Théma / Place aux jeunes ! Devant (parfois aussi derrière) la caméra, les grands ados métaphorisent à l'écran les métamorphoses dont ils sont les témoins privilégiés. Il y en a pour tous les goûts...
Débutons par une débutante très exposée, Suzanne Lindon et ses Seize Printemps (sortie le 16 juin), vraie fausse auto-fiction autour d'une néo-effrontée du (très) beau Quartier Latin parisien, tombant en pâmoison face à un comédien de théâtre trentenaire... Disons que c'est conforme à ce que l'on peut en attendre, pour le pire et le meilleur : naïf et autocentré (c'est le sujet), le fait qu'il soit interprété par la réalisatrice interroge sur la distance qu'elle veut poser par rapport à son personnage. Y a-t-il du recul, de l'ironie par rapport à certains clichés propres à ce genre de films, au milieu qui est le sien et qu'elle décrit, à son recours un peu gratuit à la comédie musicale (en hommage à Decouflé ?), à sa personne ? Il faudra attendre son prochain film pour être fixé.
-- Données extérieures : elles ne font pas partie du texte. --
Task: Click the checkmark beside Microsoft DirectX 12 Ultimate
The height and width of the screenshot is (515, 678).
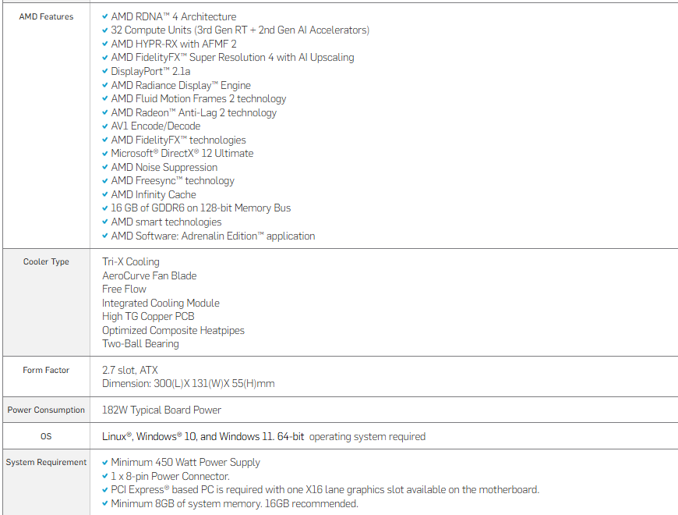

Freaky de Christopher Landon (sortie le 23 juin) offre de son côté une vision franchement plus décalée de l'irruption dans le monde des adultes, puisqu'elle reprend en mode comédie horrifique, production Blumhouse oblige, le désormais classique switch de Freaky Friday : l'échange de corps entre deux personnages — la permutation se faisant ici entre une ado et un tueur en série pervers au possible. Le film fonctionne sur deux tableaux puisque le gore symbolisant les pulsions ou tabous obsédant les lycéens se trouve dédramatisé par le registre multi-référentiel et parodique. Efficace et distrayant.
Soyons sérieux
Connu comme comédien, Samir Guesmi passe derrière la caméra (mais reste aussi devant) pour Ibrahim (sortie le 23 juin), conte contemporain initiatique comme il est convenu de dire, d'un ado aux mauvaises fréquentations tentant de se racheter aux yeux de son père illettré (et édenté) en compromettant un peu sa jeunesse et sa fraîcheur. Entre les lignes, on retrouve des thèmes sociaux et des axes (mélo) dramatiques hugoliens dans ce qui ressemble à un court-métrage distendu, où Philippe Rebbot étonne en micheton fortuné amateur de chair fraîche.
Signé Fanny Liatard & Jérémy Trouilh, Gagarine (photo, sortie le 23 juin) est quant à lui la version prolongée d'un court-métrage homonyme et éponyme de la cité où les films ont été tournés. On y suit l'odyssée intérieure de Youri, ado livré à lui-même dans une cité proche de la destruction qu'il va investir avec, notamment, l'aide d'une Rom de son âge. Entre vision réaliste et méditation parabolique, cette observation des villes satellites que sont les banlieues raconte soixante ans d'histoire de France avec une mélancolie poétique digne de Bowie. Un premier film orbital et prometteur.